6 çocuktan biriydi Ece. Kızların ortancası ve tek abisi olan küçük bir kız çocuğuydu. Ruhuna saplanan okları temizlemekten bîhaber, oturup pencere önlerine, dışarıda oynayan çocukları izleyen küçük bir kız..
Biraz büyümeye başladığında babasının sinirine dokunan gelincik çiçeği. Her hareketi, her yaptığı olay olan bir kız çocuğunun dışarıda son attığı ''sobe sobe'' çığlıklarını içinde hala susturamayan bir yürek. Adı üstünde çocuk. Herkes sofrada yemek yerken, ekmeğini salata kasesinin kıyısına birikmiş domates suyuna bandırıyor diye elleri kaşıkla dövülen kuş yürekli kız.
Sonra yaptığı ufak tefek hatalardan dolayı cezası kesilen, (Cezası bütün aile efradı sofrada yerken o kapının ardında, küçük bir tepsiye koyulan yemeğin tek başına yenmesi idi) Sebebini bilmeyerek,bir besleme gibi… Kimse görmedi,ben gördüm…
Çocukların küçüklük hallerini çeken ablanın kamerasında gördüm. Şahit oldum ikinci kez. Bir besleme gibi hangi hareketinin sıkıntı yaratacağını düşünemeyerek adım atmasının nasıl bir his olduğuna, yakinen şahitlik ettim. Üvey miydi? Hayır değildi. Çünkü en çok babaanneye benzetiliyordu Ece. Bunun kanıtı dudağı üzerine yaratanın itina ile kondurduğu bendi. Aynısı babaannede de vardı çünki.

* _Görev metni a_: Ece'yi anlatan metnin "Biraz büyümeye başladığında" sözünden "kuş yürekli kız." sözüne kadar (o söz de dahil) olan bölümünü, "gelincik çiçeği" yerine "papatya çiçeği" yazarak güncelleyip yeniden verin.
Ece'yi anlatan metin ile kayıtlar arasında herhangi bir bağlantı yoktur.

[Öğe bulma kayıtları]
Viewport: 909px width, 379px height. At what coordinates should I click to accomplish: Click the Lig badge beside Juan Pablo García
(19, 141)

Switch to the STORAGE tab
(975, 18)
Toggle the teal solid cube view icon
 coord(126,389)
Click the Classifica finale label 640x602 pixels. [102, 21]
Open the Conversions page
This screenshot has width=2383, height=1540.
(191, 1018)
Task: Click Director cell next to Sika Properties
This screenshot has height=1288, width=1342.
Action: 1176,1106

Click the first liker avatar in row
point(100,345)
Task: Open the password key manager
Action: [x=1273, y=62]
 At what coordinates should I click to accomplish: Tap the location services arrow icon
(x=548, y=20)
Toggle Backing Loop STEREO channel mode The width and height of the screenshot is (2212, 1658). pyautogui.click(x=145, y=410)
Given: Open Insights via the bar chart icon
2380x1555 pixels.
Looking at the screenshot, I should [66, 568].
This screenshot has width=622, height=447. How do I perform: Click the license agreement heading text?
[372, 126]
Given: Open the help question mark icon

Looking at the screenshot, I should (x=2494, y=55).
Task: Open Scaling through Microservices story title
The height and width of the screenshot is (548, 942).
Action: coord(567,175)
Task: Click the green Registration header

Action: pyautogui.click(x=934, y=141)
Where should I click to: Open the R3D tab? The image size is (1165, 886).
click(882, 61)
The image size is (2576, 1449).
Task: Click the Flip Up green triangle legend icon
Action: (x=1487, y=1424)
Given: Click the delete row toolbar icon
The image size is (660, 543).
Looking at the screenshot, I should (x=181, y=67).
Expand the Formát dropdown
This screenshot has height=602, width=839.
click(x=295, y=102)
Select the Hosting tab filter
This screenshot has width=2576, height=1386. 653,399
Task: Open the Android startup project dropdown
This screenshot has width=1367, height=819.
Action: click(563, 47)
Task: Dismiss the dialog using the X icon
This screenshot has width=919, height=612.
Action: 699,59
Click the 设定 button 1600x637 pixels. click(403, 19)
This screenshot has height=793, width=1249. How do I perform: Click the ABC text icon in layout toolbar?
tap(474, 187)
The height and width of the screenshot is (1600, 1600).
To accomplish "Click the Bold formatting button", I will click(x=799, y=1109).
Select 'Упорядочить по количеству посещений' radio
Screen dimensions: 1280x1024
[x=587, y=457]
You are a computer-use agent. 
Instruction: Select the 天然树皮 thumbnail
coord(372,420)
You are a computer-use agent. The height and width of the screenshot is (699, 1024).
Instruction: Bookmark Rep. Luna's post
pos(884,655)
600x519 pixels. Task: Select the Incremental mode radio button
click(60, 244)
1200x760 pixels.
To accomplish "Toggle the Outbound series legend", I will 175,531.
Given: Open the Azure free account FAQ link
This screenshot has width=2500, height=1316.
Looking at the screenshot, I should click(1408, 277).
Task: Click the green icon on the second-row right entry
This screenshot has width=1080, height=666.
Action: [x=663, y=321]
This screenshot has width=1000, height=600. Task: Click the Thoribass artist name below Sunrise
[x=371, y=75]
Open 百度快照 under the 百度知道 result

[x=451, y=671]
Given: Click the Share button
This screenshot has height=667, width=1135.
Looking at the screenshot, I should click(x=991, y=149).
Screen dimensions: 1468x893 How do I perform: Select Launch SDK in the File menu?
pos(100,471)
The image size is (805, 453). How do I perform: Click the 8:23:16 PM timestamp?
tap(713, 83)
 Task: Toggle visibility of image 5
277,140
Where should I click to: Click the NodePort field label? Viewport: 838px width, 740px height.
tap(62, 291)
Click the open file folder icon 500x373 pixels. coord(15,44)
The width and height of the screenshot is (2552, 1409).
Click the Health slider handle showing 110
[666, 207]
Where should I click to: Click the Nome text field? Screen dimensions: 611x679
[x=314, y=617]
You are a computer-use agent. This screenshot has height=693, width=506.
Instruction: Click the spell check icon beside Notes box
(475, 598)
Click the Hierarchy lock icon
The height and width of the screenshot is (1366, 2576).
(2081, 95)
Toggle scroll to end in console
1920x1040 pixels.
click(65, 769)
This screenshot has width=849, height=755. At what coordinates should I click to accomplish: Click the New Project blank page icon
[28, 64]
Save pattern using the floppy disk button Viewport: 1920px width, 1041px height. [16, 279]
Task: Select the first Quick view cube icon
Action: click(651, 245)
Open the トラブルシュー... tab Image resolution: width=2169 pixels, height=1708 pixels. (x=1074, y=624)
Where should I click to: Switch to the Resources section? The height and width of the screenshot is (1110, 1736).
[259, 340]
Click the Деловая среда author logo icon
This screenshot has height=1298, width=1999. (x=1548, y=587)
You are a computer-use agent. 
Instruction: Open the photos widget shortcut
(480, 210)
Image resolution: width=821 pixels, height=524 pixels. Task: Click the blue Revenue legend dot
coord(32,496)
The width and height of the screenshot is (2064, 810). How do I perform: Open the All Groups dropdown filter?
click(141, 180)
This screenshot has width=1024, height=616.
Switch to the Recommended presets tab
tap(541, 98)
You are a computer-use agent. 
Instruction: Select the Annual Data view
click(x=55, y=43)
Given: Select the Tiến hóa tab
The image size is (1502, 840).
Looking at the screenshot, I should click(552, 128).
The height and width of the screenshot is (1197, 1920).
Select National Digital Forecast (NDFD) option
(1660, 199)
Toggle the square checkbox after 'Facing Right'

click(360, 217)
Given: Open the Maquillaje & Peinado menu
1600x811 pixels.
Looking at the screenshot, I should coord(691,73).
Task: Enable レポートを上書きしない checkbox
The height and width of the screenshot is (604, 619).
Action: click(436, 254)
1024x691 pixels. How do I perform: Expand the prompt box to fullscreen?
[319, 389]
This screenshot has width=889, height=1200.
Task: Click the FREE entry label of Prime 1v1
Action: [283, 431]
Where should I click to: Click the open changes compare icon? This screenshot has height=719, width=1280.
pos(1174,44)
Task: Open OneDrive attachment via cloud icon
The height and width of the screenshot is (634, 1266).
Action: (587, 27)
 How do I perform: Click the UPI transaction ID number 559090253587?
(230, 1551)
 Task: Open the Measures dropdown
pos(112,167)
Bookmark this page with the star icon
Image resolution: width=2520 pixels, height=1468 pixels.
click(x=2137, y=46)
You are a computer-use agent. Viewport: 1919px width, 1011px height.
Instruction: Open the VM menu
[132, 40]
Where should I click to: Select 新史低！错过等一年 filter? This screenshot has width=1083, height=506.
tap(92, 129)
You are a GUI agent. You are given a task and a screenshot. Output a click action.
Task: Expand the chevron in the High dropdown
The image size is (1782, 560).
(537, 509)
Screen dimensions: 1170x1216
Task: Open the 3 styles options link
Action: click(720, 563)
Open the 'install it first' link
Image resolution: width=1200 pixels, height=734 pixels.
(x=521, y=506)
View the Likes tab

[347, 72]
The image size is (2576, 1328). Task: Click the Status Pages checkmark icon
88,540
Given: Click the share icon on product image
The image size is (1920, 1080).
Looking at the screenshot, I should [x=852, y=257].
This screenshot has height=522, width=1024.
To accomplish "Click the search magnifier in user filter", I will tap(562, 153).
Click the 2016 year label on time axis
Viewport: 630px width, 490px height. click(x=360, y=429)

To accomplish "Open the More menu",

* _Görev metni b_: Kayıtlardan yalnızca "Expand the Formát dropdown" ifadesinin geçtiği satırdan "Action: click(563, 47)" ifadesinin geçtiği satıra kadar olanları (bu satır da dahil) "istek" ve "yanıt" sütunlarından oluşan iki sütunlu bir CSV olarak düzenleyin. Her kayıt bir satır olsun, her alan tırnak içinde yazılsın ve satır sonları boşluğa çevrilsin.

* _Tam çözüm a_:
Biraz büyümeye başladığında babasının sinirine dokunan papatya çiçeği. Her hareketi, her yaptığı olay olan bir kız çocuğunun dışarıda son attığı ''sobe sobe'' çığlıklarını içinde hala susturamayan bir yürek. Adı üstünde çocuk. Herkes sofrada yemek yerken, ekmeğini salata kasesinin kıyısına birikmiş domates suyuna bandırıyor diye elleri kaşıkla dövülen kuş yürekli kız.

* _Tam çözüm b_:
istek,yanıt
"Expand the Formát dropdown This screenshot has height=602, width=839.","click(x=295, y=102)"
"Select the Hosting tab filter","This screenshot has width=2576, height=1386. 653,399"
"Task: Open the Android startup project dropdown This screenshot has width=1367, height=819.","Action: click(563, 47)"